### Given records:
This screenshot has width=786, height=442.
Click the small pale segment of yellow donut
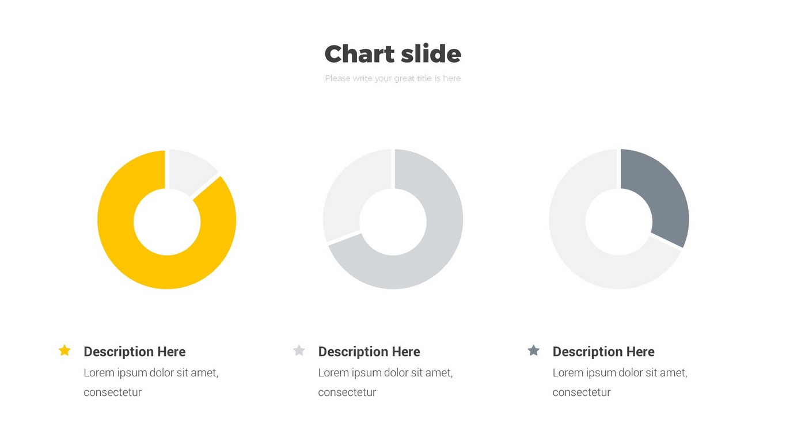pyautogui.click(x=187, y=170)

---

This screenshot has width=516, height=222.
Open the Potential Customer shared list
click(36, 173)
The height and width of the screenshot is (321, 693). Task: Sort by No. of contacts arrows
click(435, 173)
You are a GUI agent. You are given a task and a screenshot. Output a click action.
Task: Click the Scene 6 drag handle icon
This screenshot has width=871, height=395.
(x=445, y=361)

### What you should do:
From the entries above, extract only the lines running from the one containing "The height and" through the one containing "Task: Click the Scene 6 drag handle icon", inclusive.

### Answer:
The height and width of the screenshot is (321, 693). Task: Sort by No. of contacts arrows
click(435, 173)
You are a GUI agent. You are given a task and a screenshot. Output a click action.
Task: Click the Scene 6 drag handle icon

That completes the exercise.